(Stored data entries)
________________________

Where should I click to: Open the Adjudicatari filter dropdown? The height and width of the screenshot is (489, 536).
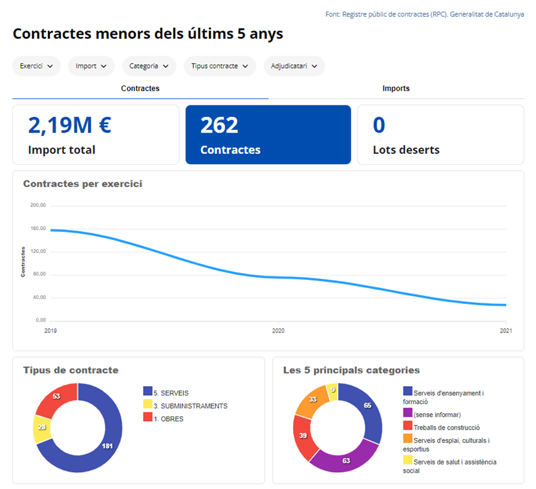(x=294, y=66)
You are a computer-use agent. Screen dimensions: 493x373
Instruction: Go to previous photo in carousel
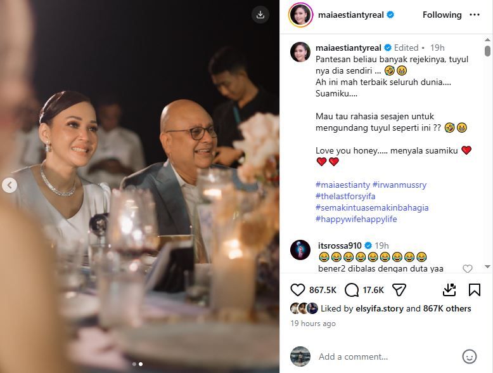pos(10,185)
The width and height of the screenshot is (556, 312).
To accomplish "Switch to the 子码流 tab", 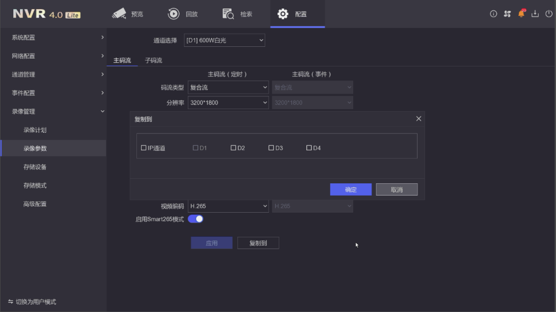I will [x=153, y=60].
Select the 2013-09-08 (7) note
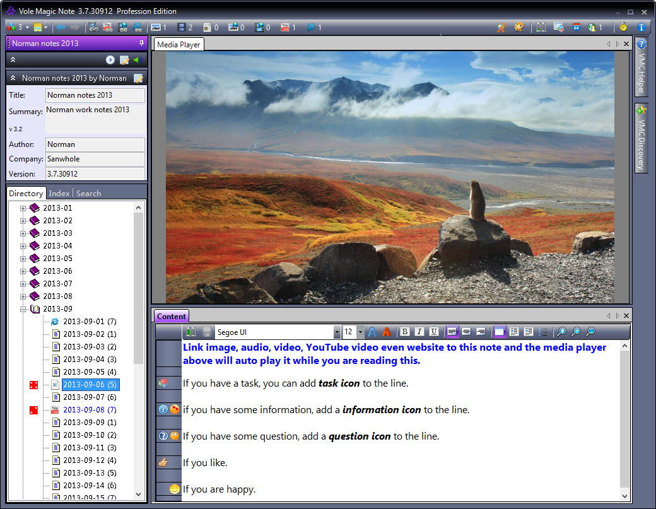The width and height of the screenshot is (656, 509). tap(89, 410)
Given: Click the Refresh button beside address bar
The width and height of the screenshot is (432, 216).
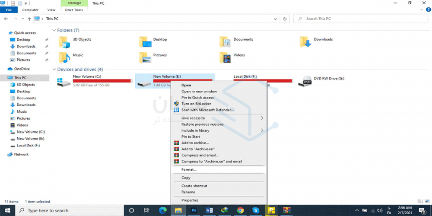Looking at the screenshot, I should [x=285, y=19].
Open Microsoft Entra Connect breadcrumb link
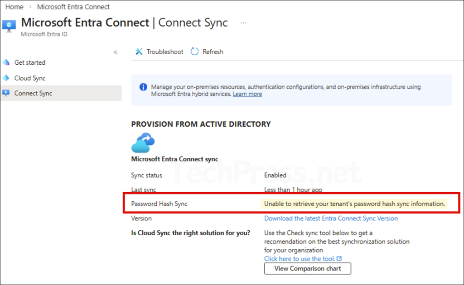The width and height of the screenshot is (464, 285). pos(73,7)
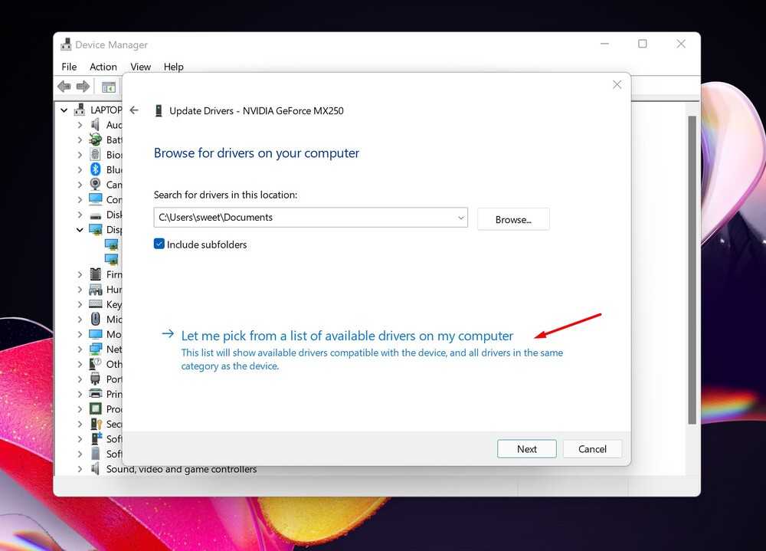Expand the Firmware category chevron

tap(80, 274)
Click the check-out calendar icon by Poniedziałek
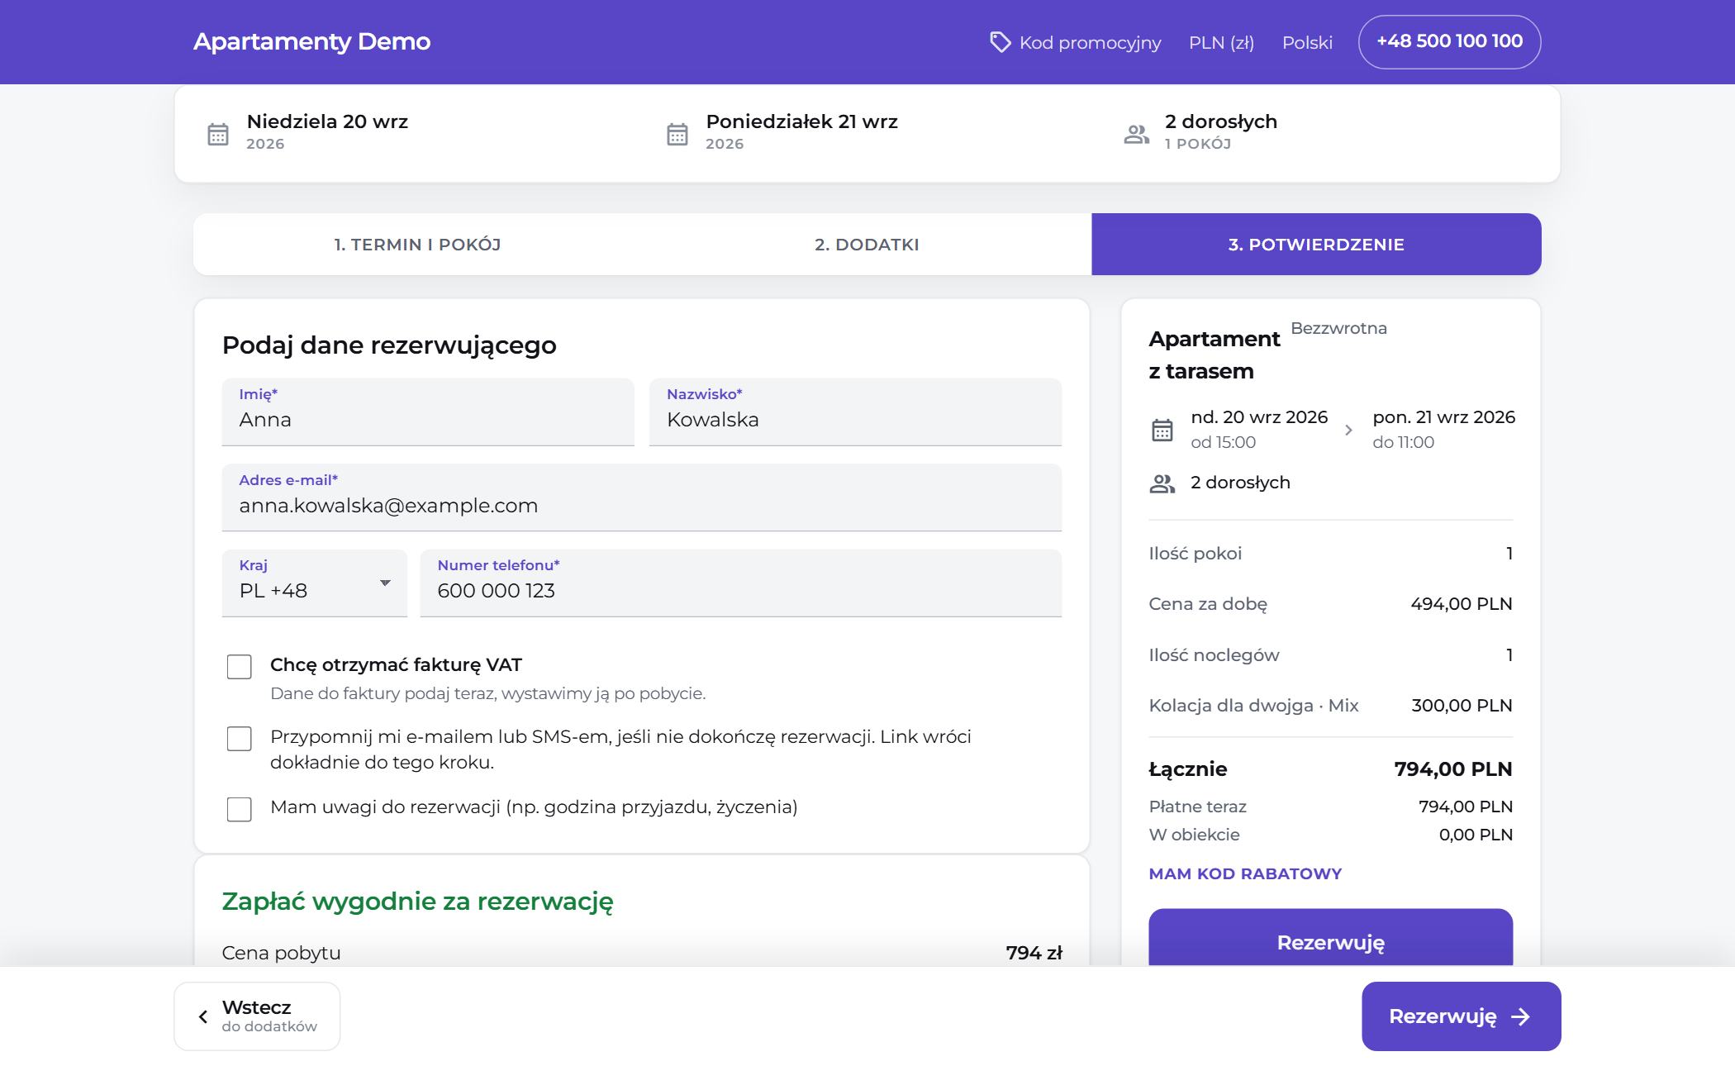The height and width of the screenshot is (1066, 1735). 677,134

________________________

Your goal:
Could you write out, word for word, the lines from the one containing "Given: Click the" through the last line of the records, leaving out the pictures?

Written response:
Given: Click the Refresh button beside address bar
The width and height of the screenshot is (432, 216).
Looking at the screenshot, I should [x=285, y=19].
Open Microsoft Entra Connect breadcrumb link
The width and height of the screenshot is (464, 285). pos(73,7)
Expand the Firmware category chevron

tap(80, 274)
Click the check-out calendar icon by Poniedziałek
The height and width of the screenshot is (1066, 1735). 677,134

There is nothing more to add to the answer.